Go to www.sophos.com to get the removaltool.

Marina
 
C

CP de la Cruz

Thanks, Marina. But I guess my question was not very
clear. I was infected, but I deleted the msblast.exe
file, installed the patch, updated my virus defs, ran the
scan and now have a clean system. The problem now is
that my IP address can no longer be located by my friends
trying to access my shares, and I'm wondering if the
patch and other recent service packs are now blocking
external folks from browsing my shares.

Any thoughts from anyone? Thanks!
 
J

JerryH

CP de la Cruz said:
Thanks, Marina. But I guess my question was not very
clear. I was infected, but I deleted the msblast.exe
file, installed the patch, updated my virus defs, ran the
scan and now have a clean system. The problem now is
that my IP address can no longer be located by my friends
trying to access my shares, and I'm wondering if the
patch and other recent service packs are now blocking
external folks from browsing my shares.

Any thoughts from anyone? Thanks!

More likely your ISP is blocking ports 135, 137, 138, and 445 to prevent
this worm and others from spreading. These are the same ports that are used
to access MS file shares.
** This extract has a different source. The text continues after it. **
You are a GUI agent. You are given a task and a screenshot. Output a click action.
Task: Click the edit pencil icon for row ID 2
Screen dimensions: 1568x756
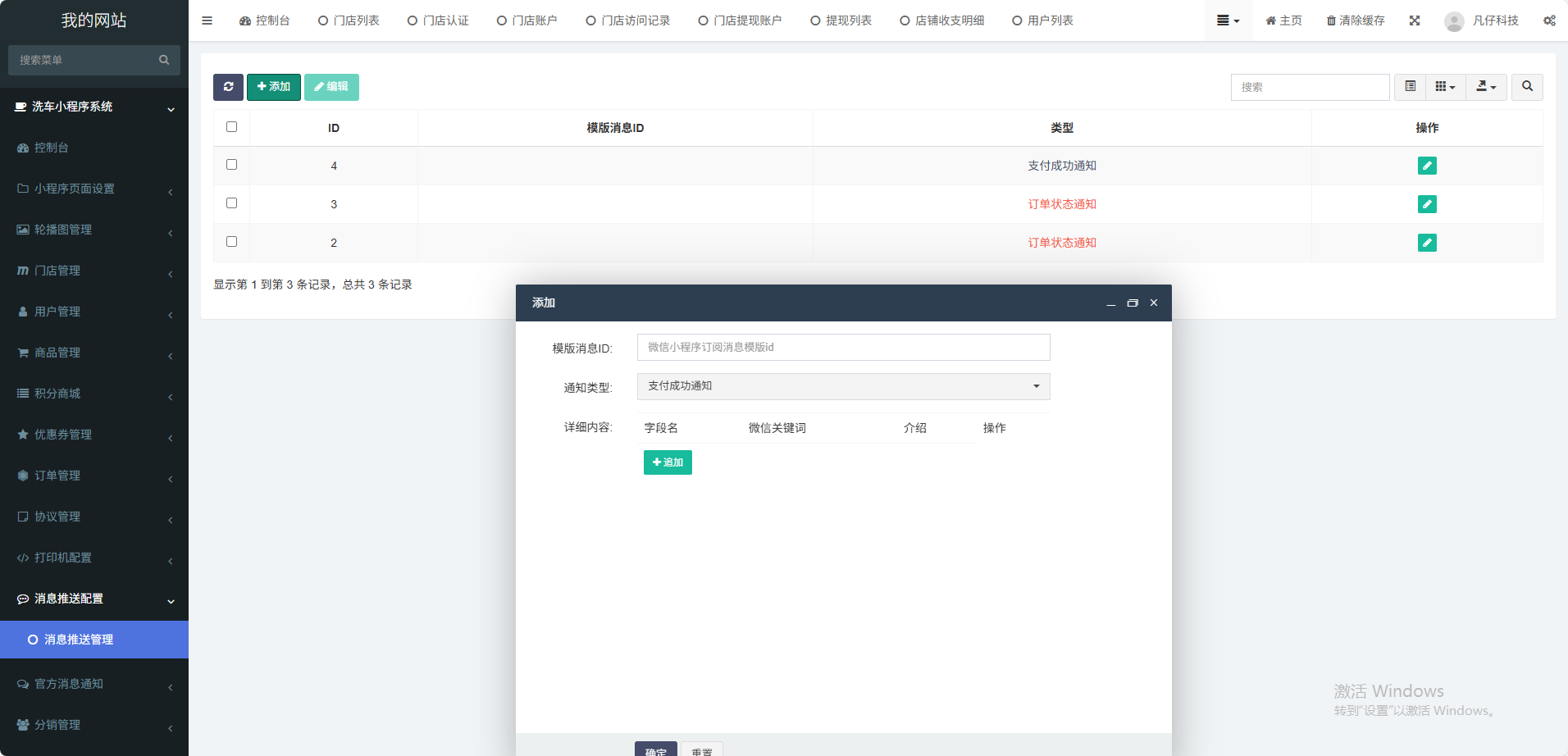point(1427,243)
To confirm this, you can have your PC port-scanned
by a server that provides this service, for example grc.com, to see if the
Microsoft networking ports are accessible from outside your local network.

Jerry
 
O

Oli Restorick [MVP]

I agree that this is the most likely cause.

I think it's something ISPs should have done a long time ago. If you need
to share files over the Internet, you should find a more secure method. The
two that spring to mind are FTP or establishing a VPN connection, which
probably isn't so great for ad-hoc file sharing.